SARS-CoV-2 spike-induced syncytia are senescent and contribute to exacerbated heart failure
SARS-CoV-2 spike protein (SARS-2-S) may drive cell-cell fusion in uninfected cells, which could contribute to long COVID-19 symptoms. Circulating SARS-2-S or extracellular vesicles containing the spike protein (S-EVs) have been detected in individuals with post-acute sequelae of COVID-19 (PASC) for up to 12 months after diagnosis. While recombinant SARS-2-S protein has been shown to enhance the senescence-associated secretory phenotype (SASP) in ACE2-expressing cells, the direct connection between SARS-2-S-induced syncytia and cellular senescence, as well as its role in cardiac dysfunction, is not well understood.

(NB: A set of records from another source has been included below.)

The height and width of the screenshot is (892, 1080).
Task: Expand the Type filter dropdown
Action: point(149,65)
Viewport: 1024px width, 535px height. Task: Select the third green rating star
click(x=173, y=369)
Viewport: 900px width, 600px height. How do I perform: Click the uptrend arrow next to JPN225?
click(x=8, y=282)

In this study, we discovered that SARS-2-S-induced syncytia contribute to the worsening of heart failure. We demonstrated that cells expressing SARS-2-S, delivered via DNA plasmid or LNP-mRNA, exhibit a senescence-like phenotype. Additionally, extracellular vesicles containing SARS-2-S (S-EVs) can promote the formation of senescent syncytia without the need for new SARS-2-S synthesis. However, it is important to emphasize that currently approved COVID-19 mRNA vaccines do not cause syncytium formation or cellular senescence.

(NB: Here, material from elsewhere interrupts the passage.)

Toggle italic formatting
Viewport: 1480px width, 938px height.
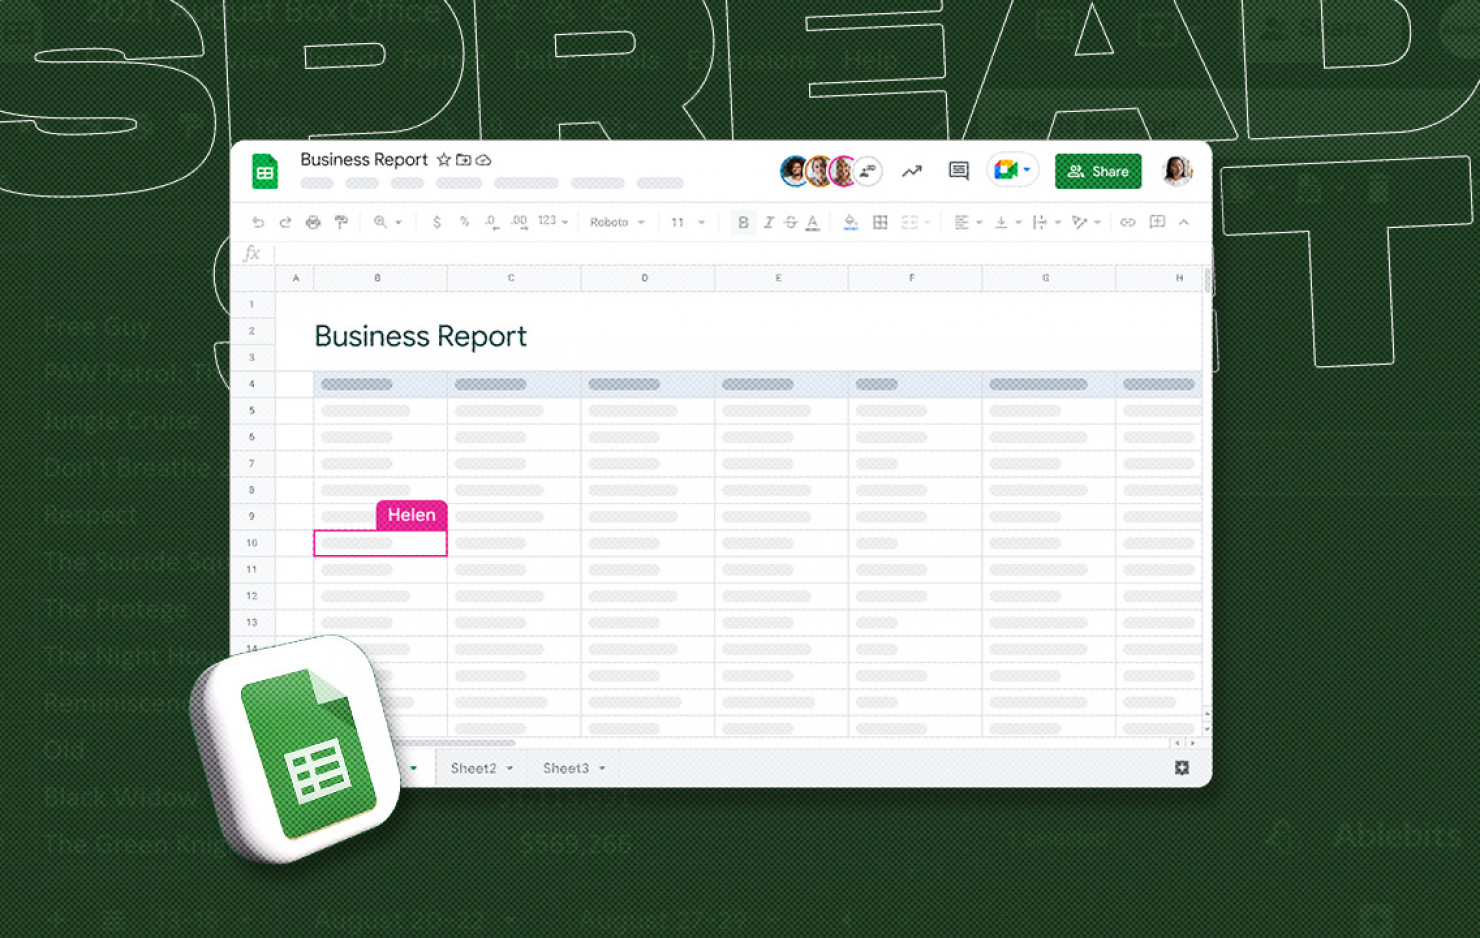point(770,222)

On a mechanistic level, SARS-2-S syncytia trigger the formation of MAVS aggregates, which determine the senescent fate of these syncytia via TNFα. Moreover, senescent SARS-2-S syncytia display a shrunken morphology, leading to the activation of WNK1 and disruption of cardiac metabolism. In a mouse model of pre-existing heart failure, treatment with the WNK1 inhibitor WNK463, the anti-syncytial drug niclosamide, or the senolytic drug dasatinib protected the heart from the worsening of heart failure caused by SARS-2-S.
These findings propose a potential mechanism for COVID-19-related heart issues and suggest that WNK1 inhibitors may be a promising therapeutic approach, particularly for individuals with post-acute COVID-19 complications.